Give back word for word every line from the one that includes "The image size is (967, 544)." through the last line of the listing, and nothing besides.

--- START ---

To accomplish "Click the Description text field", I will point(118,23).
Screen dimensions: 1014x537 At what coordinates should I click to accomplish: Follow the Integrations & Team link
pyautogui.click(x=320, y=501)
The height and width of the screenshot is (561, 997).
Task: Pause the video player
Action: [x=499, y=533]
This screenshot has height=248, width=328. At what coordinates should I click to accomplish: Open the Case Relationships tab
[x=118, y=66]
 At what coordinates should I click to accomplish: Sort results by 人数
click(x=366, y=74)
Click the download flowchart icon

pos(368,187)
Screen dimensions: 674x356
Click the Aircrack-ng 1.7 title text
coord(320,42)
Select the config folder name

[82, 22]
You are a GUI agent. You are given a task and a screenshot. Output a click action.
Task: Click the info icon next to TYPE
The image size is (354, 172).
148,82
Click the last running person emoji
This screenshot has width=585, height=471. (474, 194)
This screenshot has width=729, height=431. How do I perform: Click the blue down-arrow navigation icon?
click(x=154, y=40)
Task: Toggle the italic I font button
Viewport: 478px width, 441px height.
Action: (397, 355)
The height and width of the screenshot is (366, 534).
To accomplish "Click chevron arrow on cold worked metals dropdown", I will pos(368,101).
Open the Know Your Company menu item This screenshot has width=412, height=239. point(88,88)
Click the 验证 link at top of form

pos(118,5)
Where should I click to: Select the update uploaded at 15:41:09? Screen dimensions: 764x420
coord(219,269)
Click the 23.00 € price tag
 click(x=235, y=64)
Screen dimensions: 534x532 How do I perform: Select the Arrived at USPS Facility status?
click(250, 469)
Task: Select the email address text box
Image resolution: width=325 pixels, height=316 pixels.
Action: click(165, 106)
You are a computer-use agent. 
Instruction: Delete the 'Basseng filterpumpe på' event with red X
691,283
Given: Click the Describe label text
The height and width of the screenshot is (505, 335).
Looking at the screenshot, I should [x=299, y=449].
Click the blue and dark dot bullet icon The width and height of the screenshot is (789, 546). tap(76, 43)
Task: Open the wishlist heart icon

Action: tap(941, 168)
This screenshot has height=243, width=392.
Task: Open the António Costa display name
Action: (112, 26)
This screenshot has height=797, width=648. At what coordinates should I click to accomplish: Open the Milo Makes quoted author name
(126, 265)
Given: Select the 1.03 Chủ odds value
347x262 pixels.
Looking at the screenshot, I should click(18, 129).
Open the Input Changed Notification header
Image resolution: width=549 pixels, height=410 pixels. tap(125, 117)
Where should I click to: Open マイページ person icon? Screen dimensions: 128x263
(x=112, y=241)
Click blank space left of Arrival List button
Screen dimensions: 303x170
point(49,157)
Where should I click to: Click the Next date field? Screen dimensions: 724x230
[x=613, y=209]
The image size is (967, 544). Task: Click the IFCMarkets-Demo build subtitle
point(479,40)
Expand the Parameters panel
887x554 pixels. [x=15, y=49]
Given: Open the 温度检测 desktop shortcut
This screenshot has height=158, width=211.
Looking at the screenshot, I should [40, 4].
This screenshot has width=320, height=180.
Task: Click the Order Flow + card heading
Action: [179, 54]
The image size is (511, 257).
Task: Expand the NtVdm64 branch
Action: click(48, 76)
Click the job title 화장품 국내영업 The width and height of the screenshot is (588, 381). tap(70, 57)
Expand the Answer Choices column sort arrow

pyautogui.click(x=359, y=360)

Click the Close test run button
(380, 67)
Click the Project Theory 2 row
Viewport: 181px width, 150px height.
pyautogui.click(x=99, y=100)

--- END ---

#### WORKED SOLUTION:
The image size is (967, 544). Task: Click the IFCMarkets-Demo build subtitle
point(479,40)
Expand the Parameters panel
887x554 pixels. [x=15, y=49]
Given: Open the 温度检测 desktop shortcut
This screenshot has height=158, width=211.
Looking at the screenshot, I should [40, 4].
This screenshot has width=320, height=180.
Task: Click the Order Flow + card heading
Action: [179, 54]
The image size is (511, 257).
Task: Expand the NtVdm64 branch
Action: click(48, 76)
Click the job title 화장품 국내영업 The width and height of the screenshot is (588, 381). tap(70, 57)
Expand the Answer Choices column sort arrow

pyautogui.click(x=359, y=360)

Click the Close test run button
(380, 67)
Click the Project Theory 2 row
Viewport: 181px width, 150px height.
pyautogui.click(x=99, y=100)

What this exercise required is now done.